MERCEDES-BENZ RESEARCH AND DEVELOPMENT INDIA PVT LTD Vs ACIT: KARNATAKA HIGH COURT: (Dated: March 8, 2018)

Income tax - applicability of TNMM - right to question - withdrawal of appeal

The Assessee company preferred present appeal challenging the order passed by ITAT, Bengaluru Bench pertaining to A.Y 2004-05, whereby the assessee had moved a memo seeking permission to withdraw, without prejudice to its right to question the applicability of TNMM as the MAM in its assessments for other A.Ys.
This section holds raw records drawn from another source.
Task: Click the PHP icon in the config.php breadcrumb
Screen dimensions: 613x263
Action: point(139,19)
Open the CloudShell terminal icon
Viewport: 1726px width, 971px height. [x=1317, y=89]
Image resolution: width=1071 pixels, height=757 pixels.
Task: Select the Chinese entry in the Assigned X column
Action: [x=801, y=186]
On appeal, the HC held that,

Whether withdrawal of appeal sought by Assessee with regard to selection of appropriate method benchmarking, should not prejudice its right to question the same in subsequent A.Ys - YES: HC

+ the matter being at the initial stage and having not been admitted, this court is inclined to grant the prayer so made. It goes without saying that the dismissal of this appeal on withdrawal for the A.Y 2004-05 does not conclude the issue sought to be raised in this matter as regards other A.Ys. However, in the interest of justice, it is made clear that the issue remains open and may be examined in future, in accordance with law.

Assessee's appeal dismissed as withdrawn

2018-TII-17-HC-MUM-INTL

CIT Vs LINKLATERS: BOMBAY HIGH COURT (Dated: March 7, 2018)

Income tax - source based taxation - treaty benefits

The assessee is a law firm, engaged in rendering consultancy on cross border transactions. Pursuent to disallowance made by AO, the Assessee had approached the ITAT, which held that the partnership firm was eligible for treaty benefits in the source country even though it was not taxable in its own right in the resident country.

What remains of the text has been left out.